I don't believe Quicken gets a whole lot of love either. Intuit sold it a while back and there are free options. I think QuickBooks is still owned by Intuit, but I understand FreshBooks (Canadian) has become a major competitor.


----------



## dpeters11 (May 30, 2007)

Upgrading from XP is not something most users would be able to do. One, most likely it's an old system. And you can't upgrade in place to 7 (not that you can buy it these days).

It's realistically a new computer, but XP needs to die.


----------



## bmetelsky (Mar 1, 2009)

Wilf said:


> I don't believe Quicken gets a whole lot of love either. Intuit sold it a while back and there are free options. I think QuickBooks is still owned by Intuit, but I understand FreshBooks (Canadian) has become a major competitor.

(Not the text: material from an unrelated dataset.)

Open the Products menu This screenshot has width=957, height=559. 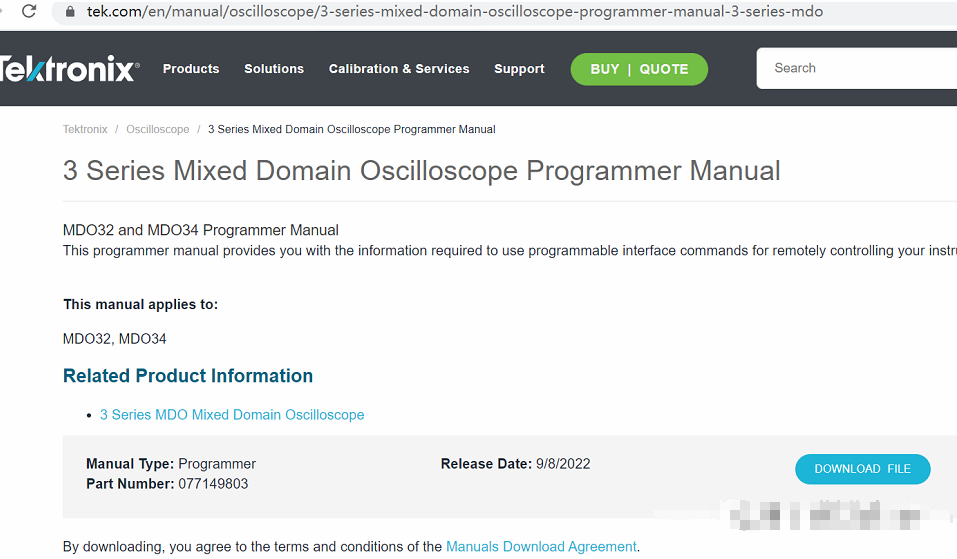191,69
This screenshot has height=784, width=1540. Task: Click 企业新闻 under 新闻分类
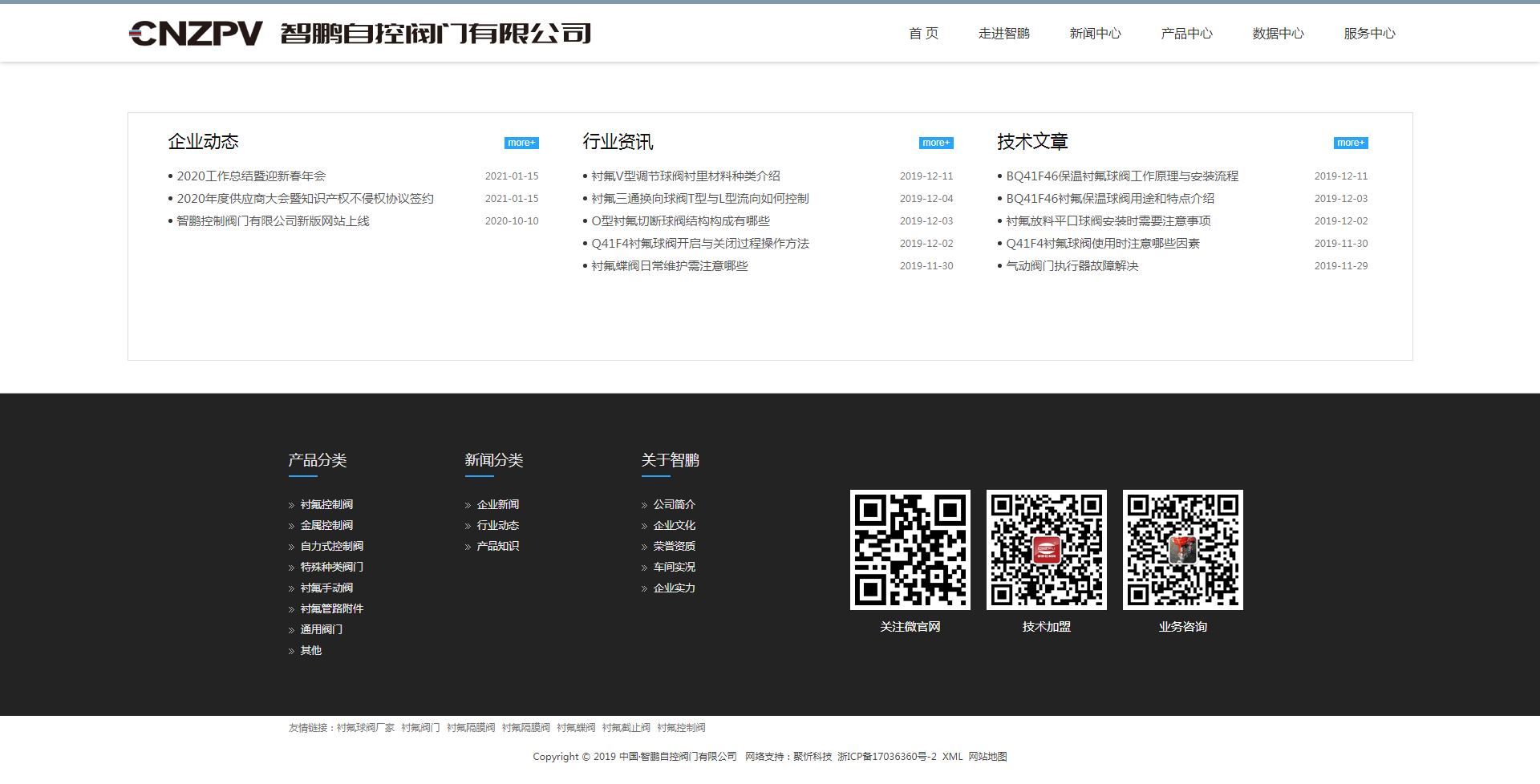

Actually, the latest incarnation of Quicken is very good. It doesn't have some of the bugs that plagued prior versions. I'm using it on Windows 10.

Sent from my SAMSUNG-SM-N920A using Tapatalk


----------



## Wilf (Oct 15, 2008)

dpeters11 said:


> Upgrading from XP is not something most users would be able to do. One, most likely it's an old system. And you can't upgrade in place to 7 (not that you can buy it these days).
> 
> It's realistically a new computer, but XP needs to die.


Actually you can still buy W7 and you can still buy new PCs with W7 installed. You have to look around a bit, at places like Dell and Lenovo, but they are there. Updating to a new version of Windows is a major, major issue for enterprise and it is not done lightly. Some places currently pay MS for continued support of WinXP installations.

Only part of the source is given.